Às vezes uma questão filosófica conduz a três outras, que por sua vez conduzem a outras... e não podes explorar essas ligações imediatamente. De modo que tens que aprender a passar sem respostas definitivas. Podes não ser capaz de chegar a uma conclusão segura acerca de se deves aceitar um argumento filosófico, por que isso depende de outras questões P, Q, e R, que ainda não abordaste. Isto é normal. Os teus próprios professores de filosofia sentem-se frequentemente desse modo a propósito de muitos argumentos que leram.

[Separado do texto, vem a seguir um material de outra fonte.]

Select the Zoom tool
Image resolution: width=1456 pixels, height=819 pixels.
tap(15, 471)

Outras vezes, podes estar seguro de que um argumento é defeituoso, mas não tens tempo nem meios para compreender, ou explicar e sustentar tudo o que pensas estar errado no argumento. Nesses casos, podes provisoriamente aceitar uma das premissas do argumento, e avançar para outras que penses serem mais importantes ou mais fáceis de criticar. (É por este motivo que frequentemente ouves os filósofos dizerem que "Mesmo se assumirmos por hipótese tal e tal, continuo a pensar que o argumento de X falha, porque...")

Tradução de Álvaro Nunes
Agradeço a James Pryor ter gentilmente permitido a tradução e publicação do seu texto.